• _Data for locating visible targets_:

────────────────────────────────────────

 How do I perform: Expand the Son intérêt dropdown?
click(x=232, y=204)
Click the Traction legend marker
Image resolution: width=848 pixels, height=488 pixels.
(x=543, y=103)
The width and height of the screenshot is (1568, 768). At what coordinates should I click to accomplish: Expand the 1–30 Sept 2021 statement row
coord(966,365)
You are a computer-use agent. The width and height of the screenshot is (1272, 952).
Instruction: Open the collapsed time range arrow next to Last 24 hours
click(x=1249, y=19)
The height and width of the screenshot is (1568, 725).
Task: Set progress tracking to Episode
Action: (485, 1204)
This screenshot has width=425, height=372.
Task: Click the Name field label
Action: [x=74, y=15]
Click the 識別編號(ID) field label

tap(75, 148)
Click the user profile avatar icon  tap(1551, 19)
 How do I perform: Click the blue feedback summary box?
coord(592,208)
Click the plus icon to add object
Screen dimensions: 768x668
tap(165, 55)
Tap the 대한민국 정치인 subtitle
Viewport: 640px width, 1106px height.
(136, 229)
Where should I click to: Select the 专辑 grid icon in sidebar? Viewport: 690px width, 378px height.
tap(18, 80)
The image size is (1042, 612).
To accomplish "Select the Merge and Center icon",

────────────────────────────────────────

• _SHORT EXERCISE_: Copy every line in the entries without changing anything.

• _OUTPUT OF THE EXERCISE_:
 How do I perform: Expand the Son intérêt dropdown?
click(x=232, y=204)
Click the Traction legend marker
Image resolution: width=848 pixels, height=488 pixels.
(x=543, y=103)
The width and height of the screenshot is (1568, 768). At what coordinates should I click to accomplish: Expand the 1–30 Sept 2021 statement row
coord(966,365)
You are a computer-use agent. The width and height of the screenshot is (1272, 952).
Instruction: Open the collapsed time range arrow next to Last 24 hours
click(x=1249, y=19)
The height and width of the screenshot is (1568, 725).
Task: Set progress tracking to Episode
Action: (485, 1204)
This screenshot has width=425, height=372.
Task: Click the Name field label
Action: [x=74, y=15]
Click the 識別編號(ID) field label

tap(75, 148)
Click the user profile avatar icon  tap(1551, 19)
 How do I perform: Click the blue feedback summary box?
coord(592,208)
Click the plus icon to add object
Screen dimensions: 768x668
tap(165, 55)
Tap the 대한민국 정치인 subtitle
Viewport: 640px width, 1106px height.
(136, 229)
Where should I click to: Select the 专辑 grid icon in sidebar? Viewport: 690px width, 378px height.
tap(18, 80)
The image size is (1042, 612).
To accomplish "Select the Merge and Center icon",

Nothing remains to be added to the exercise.